• _Tarefa do exercício 1_: Segundo o trecho sobre o romance O visitante, o desaparecimento de Artur é signo de quê? Liste todos os itens.

• _Trecho da página_:

+ + + + + + +

O desaparecimento de Artur — signo
de renascimento, libertação e contraditoriamente morte, prisão — abre a
oportunidade de uma terceira leitura, a dos simbolismos de O visitante
cuja matéria é vivamente impregnada dos motivos católicos cristãos, até mesmo
na referida tríade estrutural do romance. Se reparamos bem, desde o
desenvolvimento do encontro adúltero, o narrador redivive o episódio da anunciação;
mas Celina não recebe o anjo da vida e sim o anjo da morte. No desfecho da
narrativa, e isso é singular, ela se convence que este homem fora uma sombra do
Mal — expresso assim em maiúsculas —, entidade que desfez, citamos, “os pobres motivos
de minha vida, minha paz, minha amiga única, minha fé, tudo ele extinguiu”, e
que é permanência fácil de tomar todo aquele em nada autêntico e esses são os
seres marcados do vazio ou da aparência, tal como se reconhece. E como nada
nesse romance é definitivo, a presença do mal é, apocrifamente, também a força
perturbadora e propulsora à vida: a proibida aventura na qual essa recatada professora
se lança contra todos os costumes e as morais vigentes — sem perecer — é
exemplo dessa eficácia. Mantendo a intuição de que o romance é de Celina, a
escrita conduz a protagonista ao gesto original de se refazer pela palavra, suturando
uma condição subversiva, também, contra o domínio fálico. Recordemos sua transmutação
mítico-metafórica de mulher em sol.
Cabe reparar, por fim, aqueles cruzamentos
com o texto bíblico mais explícitos, que são os registrados nas epígrafes de
cada um dos três cadernos, elementos que, sozinhos, uma vez desenvolvidos,
servem para um aprofundamento do que aqui apenas é colocado em modo de vislumbre.

+ + + + + + +

Entradas de texto e localização de itens:

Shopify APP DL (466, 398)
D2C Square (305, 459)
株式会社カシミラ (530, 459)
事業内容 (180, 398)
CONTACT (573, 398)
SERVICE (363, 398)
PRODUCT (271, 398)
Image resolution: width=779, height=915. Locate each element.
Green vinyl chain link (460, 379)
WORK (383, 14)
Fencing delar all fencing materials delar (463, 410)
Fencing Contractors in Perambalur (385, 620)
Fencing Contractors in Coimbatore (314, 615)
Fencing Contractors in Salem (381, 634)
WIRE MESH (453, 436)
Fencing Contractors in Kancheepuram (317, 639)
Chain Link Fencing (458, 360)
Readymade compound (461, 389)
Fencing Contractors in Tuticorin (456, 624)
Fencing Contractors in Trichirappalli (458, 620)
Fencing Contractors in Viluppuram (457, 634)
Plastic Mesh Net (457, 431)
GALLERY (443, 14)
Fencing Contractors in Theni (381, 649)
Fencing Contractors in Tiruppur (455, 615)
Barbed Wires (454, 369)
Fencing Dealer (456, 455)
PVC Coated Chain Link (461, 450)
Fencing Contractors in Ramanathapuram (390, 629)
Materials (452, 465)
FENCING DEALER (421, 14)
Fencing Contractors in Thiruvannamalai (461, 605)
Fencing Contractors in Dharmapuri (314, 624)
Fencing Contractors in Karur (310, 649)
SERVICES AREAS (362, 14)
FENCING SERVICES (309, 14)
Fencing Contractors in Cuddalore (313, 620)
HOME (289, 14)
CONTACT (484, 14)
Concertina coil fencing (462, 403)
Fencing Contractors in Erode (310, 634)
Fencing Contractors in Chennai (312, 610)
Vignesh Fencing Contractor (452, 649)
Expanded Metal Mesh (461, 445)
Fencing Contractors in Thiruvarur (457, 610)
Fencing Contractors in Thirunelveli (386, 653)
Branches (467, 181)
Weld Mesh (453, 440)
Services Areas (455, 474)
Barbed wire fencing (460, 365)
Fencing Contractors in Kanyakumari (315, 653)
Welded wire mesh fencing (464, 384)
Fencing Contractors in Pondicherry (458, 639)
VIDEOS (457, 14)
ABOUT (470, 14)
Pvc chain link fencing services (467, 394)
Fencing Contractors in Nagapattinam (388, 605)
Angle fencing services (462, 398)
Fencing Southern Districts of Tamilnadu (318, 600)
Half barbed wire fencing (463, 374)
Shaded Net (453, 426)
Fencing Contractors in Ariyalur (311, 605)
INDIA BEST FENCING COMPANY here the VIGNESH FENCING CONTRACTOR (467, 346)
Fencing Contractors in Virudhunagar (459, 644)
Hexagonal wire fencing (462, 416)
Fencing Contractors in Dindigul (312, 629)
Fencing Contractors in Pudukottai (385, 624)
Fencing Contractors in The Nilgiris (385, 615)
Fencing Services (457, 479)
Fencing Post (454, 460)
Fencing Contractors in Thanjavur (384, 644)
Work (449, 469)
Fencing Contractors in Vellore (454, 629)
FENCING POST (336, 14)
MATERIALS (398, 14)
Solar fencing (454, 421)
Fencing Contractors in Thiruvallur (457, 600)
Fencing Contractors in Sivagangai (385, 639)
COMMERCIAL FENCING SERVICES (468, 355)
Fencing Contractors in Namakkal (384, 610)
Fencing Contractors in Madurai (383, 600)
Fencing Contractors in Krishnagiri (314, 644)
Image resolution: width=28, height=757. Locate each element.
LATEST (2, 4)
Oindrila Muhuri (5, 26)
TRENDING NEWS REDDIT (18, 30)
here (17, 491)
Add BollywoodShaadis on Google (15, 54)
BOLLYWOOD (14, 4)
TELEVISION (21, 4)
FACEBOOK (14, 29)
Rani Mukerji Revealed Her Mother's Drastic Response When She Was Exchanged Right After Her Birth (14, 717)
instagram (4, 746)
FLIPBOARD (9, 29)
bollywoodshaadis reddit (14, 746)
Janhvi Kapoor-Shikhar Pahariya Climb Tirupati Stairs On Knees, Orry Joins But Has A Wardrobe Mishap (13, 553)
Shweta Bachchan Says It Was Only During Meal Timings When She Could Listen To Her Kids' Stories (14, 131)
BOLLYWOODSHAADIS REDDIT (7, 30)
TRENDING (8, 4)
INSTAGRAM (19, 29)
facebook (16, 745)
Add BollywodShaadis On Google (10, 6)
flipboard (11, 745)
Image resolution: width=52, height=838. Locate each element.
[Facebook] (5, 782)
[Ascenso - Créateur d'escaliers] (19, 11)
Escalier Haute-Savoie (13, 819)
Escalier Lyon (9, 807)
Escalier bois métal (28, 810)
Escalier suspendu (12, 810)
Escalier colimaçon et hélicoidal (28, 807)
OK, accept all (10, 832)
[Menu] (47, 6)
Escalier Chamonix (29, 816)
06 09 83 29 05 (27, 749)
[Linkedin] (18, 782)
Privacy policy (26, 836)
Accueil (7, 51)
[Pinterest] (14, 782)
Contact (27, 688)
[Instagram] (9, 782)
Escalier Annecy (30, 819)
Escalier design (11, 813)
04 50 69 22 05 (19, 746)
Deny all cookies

+ + + + + + +

• _Tarefa do exercício 2_: Transcreva dos registros as linhas que vão da que contém "Fencing Contractors in Perambalur (385, 620)" até a que contém "Fencing Contractors in Theni (381, 649)", incluindo as duas.

• _Resposta 1_: Renascimento, libertação, morte, prisão.

• _Resposta 2_:
Fencing Contractors in Perambalur (385, 620)
Fencing Contractors in Coimbatore (314, 615)
Fencing Contractors in Salem (381, 634)
WIRE MESH (453, 436)
Fencing Contractors in Kancheepuram (317, 639)
Chain Link Fencing (458, 360)
Readymade compound (461, 389)
Fencing Contractors in Tuticorin (456, 624)
Fencing Contractors in Trichirappalli (458, 620)
Fencing Contractors in Viluppuram (457, 634)
Plastic Mesh Net (457, 431)
GALLERY (443, 14)
Fencing Contractors in Theni (381, 649)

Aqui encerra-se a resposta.